Let's talk about You and Me... Let's talk about all the good things and the bad- okay, sorry. I got lost in the 90s there for a minute. If you don't get the reference to that song, I am sorry, because the 90s were awesome. But I digress...
Lately, I have been coming face to face with a lot of things that are usually easier left swept under the rug. But now they are out and I am dealing. I have lived with generalized anxiety for as long as I can remember. My first issues came about when I was four (I know, right?). And being a stressed out four-year-old led me down a path of growing up where I believed how I felt was normal. I learned to hide my anxiety in front of others really well, only to flip out (or sometimes throw up) before or after doing something that made me anxious (going to a party, speaking in front of the class, sometimes just going to school). I didn't know that it wasn't normal until late in my twenties. I was called "Type A," "a worry-wart," "high-strung," "a perfectionist," etc. These are not offensive terms. I was a great student, I was highly motivated, and I got things done. The problem was the waking up shaking or not being able to breathe properly or the constant stomach aches.
All of this is leading somewhere, I promise.
In the last two years, I have been determined to figure out how to deal with my anxiety appropriately. Enter writing novels. Enter working out. Enter changing my diet. And finally, enter taking medication. I hated that I had to go there. I didn't want to take a pill. But you know what? At some point I had to decide whether I was living the best life I could with my current resources. I wasn't. I have a wonderful family, a job I love, the coolest kid in the world, a home I am comfortable in, and I wasn't enjoying any of it. So I decided to forgive myself for whatever grudge I was holding onto for taking the meds. I also accepted that I am a better version of myself when my anxiety is more under control. I'm a better mom, a better wife, a better teacher. I would like to believe I won't need this medication forever, but I've stopped worrying about it so that I can enjoy my life.

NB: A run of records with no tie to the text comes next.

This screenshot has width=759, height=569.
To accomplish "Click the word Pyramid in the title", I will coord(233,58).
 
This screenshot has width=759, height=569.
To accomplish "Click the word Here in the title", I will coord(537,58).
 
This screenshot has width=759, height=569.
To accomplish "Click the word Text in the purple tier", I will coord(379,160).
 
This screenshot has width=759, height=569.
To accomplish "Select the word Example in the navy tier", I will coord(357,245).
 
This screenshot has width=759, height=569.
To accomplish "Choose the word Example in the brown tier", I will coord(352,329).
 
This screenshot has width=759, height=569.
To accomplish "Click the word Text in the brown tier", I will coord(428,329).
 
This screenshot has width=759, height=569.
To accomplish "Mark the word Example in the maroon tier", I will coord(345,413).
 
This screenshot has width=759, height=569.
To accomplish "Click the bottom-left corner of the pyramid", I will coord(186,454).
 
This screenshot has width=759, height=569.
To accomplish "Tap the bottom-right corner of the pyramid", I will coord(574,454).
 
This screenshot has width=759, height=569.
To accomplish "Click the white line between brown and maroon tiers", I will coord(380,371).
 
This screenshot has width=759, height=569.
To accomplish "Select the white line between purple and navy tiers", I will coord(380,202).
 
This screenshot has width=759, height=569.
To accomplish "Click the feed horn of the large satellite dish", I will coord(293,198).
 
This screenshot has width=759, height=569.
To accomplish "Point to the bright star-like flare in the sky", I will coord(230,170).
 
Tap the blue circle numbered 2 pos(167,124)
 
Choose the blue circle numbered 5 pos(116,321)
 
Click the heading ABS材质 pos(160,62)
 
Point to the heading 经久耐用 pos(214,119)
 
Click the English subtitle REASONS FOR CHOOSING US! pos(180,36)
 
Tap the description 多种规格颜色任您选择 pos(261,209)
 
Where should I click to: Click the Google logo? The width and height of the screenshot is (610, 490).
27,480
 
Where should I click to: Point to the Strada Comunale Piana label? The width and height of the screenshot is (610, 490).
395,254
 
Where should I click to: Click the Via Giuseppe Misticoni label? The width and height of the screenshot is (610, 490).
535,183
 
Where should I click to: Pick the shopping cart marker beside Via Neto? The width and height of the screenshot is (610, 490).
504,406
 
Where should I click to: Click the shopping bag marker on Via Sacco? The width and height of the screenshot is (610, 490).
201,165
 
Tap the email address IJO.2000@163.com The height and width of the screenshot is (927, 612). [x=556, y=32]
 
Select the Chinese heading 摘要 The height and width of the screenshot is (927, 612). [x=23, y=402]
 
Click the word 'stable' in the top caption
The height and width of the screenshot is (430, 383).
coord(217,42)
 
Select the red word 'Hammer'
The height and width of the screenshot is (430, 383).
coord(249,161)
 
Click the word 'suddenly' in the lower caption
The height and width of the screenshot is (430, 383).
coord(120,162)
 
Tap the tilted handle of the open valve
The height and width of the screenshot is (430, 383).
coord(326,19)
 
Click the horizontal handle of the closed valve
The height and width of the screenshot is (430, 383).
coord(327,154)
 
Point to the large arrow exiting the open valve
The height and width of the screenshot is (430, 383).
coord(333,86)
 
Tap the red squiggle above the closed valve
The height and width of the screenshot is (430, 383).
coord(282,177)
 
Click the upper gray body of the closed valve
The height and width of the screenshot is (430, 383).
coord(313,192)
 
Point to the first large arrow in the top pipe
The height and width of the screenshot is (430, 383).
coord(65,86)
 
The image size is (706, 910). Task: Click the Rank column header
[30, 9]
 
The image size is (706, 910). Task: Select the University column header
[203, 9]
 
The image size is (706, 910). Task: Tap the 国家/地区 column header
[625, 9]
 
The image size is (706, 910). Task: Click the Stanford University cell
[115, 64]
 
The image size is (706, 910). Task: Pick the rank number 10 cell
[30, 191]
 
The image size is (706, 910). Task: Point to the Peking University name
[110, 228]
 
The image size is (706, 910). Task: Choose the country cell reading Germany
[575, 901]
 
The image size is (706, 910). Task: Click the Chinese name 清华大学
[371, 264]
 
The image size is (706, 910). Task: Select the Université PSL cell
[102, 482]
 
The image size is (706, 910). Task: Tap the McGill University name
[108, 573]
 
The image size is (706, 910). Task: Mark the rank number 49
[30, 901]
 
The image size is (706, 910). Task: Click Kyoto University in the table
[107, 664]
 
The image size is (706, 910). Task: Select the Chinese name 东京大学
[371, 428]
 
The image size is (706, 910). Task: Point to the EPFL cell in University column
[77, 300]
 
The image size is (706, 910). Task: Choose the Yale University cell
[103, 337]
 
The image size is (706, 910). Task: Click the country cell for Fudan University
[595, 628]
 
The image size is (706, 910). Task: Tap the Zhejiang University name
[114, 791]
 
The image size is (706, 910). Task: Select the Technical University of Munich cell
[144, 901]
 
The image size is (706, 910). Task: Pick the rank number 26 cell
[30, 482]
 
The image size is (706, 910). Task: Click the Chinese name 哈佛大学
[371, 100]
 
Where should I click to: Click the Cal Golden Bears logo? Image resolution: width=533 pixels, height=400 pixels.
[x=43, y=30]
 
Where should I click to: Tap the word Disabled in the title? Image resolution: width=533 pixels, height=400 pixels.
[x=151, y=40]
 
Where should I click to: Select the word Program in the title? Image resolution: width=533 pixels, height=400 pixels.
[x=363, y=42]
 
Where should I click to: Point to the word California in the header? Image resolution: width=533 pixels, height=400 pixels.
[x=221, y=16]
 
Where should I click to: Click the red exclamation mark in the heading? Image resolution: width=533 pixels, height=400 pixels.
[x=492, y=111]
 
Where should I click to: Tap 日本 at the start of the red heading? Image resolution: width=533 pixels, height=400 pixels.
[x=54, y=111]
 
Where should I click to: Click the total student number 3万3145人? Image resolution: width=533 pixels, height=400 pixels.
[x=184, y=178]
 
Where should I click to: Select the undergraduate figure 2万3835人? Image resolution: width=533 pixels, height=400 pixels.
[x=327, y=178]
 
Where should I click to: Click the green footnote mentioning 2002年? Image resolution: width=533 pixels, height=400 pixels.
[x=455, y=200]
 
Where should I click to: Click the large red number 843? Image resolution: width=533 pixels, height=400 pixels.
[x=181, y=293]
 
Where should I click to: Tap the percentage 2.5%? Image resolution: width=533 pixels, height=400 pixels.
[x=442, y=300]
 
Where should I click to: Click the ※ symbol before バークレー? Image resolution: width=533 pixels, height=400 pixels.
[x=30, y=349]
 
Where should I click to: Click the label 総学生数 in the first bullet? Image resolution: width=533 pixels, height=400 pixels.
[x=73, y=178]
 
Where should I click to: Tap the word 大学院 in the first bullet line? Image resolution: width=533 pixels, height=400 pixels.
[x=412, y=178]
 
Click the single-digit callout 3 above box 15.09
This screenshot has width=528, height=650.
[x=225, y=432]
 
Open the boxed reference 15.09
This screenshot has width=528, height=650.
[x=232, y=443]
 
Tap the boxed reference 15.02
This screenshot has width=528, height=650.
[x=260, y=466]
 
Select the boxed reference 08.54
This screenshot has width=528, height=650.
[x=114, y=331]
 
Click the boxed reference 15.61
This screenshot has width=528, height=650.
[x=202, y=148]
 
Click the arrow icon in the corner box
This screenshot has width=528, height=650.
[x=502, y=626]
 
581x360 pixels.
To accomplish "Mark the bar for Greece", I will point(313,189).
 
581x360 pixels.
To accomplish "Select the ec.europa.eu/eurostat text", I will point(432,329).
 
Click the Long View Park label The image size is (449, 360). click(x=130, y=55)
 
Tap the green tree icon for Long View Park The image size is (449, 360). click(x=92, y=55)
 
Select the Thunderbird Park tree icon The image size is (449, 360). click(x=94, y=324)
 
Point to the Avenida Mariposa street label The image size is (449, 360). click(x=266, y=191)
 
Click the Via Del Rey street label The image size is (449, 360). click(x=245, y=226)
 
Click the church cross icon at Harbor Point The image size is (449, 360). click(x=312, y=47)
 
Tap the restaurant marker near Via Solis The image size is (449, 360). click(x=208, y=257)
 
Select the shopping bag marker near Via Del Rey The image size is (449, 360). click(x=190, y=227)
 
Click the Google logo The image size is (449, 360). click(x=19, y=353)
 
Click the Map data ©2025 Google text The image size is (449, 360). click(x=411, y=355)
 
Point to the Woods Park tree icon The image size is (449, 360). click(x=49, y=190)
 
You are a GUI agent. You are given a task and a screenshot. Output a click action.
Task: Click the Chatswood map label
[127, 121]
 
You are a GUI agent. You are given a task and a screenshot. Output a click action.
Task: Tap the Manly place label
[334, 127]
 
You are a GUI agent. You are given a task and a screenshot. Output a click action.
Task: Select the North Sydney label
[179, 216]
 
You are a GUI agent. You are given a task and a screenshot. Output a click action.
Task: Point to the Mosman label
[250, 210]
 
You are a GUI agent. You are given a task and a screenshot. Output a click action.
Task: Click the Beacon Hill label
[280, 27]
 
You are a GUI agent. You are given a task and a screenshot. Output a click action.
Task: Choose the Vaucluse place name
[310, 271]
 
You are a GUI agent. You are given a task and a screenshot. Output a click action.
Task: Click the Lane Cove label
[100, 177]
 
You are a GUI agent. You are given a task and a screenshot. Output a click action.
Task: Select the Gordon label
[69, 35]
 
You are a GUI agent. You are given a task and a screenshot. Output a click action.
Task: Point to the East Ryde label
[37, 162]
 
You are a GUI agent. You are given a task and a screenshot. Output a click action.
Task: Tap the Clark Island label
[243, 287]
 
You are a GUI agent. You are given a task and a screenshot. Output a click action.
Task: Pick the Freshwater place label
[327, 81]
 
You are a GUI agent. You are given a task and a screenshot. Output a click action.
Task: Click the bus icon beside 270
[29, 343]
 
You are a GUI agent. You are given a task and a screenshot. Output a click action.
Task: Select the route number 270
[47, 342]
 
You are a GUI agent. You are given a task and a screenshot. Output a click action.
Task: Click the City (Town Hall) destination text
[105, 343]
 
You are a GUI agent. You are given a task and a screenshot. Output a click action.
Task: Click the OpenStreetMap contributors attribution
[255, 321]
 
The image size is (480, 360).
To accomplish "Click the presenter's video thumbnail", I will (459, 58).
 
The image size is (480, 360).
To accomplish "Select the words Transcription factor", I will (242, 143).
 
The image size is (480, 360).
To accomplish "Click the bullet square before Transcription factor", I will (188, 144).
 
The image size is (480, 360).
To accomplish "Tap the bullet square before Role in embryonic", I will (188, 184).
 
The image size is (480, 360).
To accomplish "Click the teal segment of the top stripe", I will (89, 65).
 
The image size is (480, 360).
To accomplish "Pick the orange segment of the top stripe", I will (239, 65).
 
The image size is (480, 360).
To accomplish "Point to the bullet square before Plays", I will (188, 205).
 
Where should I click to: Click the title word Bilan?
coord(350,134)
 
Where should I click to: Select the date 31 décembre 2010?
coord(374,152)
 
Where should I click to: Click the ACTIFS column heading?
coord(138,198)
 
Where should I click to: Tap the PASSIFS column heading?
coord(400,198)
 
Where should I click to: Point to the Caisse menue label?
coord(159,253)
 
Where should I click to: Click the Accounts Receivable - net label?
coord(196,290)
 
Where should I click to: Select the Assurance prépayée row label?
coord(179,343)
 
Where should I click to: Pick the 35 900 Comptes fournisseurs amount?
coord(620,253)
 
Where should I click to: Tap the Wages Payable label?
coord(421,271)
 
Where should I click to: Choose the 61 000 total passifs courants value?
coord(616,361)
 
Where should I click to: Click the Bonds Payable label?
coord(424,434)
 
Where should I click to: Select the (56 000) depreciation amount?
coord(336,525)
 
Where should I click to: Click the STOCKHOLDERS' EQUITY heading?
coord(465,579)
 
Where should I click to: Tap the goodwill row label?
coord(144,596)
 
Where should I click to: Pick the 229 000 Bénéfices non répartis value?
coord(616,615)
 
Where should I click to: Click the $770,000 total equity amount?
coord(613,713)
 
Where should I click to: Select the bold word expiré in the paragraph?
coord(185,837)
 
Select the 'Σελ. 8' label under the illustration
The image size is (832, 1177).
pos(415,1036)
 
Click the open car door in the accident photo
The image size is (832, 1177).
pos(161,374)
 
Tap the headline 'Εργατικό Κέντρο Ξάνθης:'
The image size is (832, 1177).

If you read any of my novels, you will see me peeking out from behind the characters who deal with depression, grief, and anxiety. Writing them has been hugely beneficial for me in just sorting out how it works- getting it all on paper and looking at how it can manifest. So I hope that if you're out there and you're struggling... you know that it's never too late to get help and start controlling your anxiety instead of it controlling you.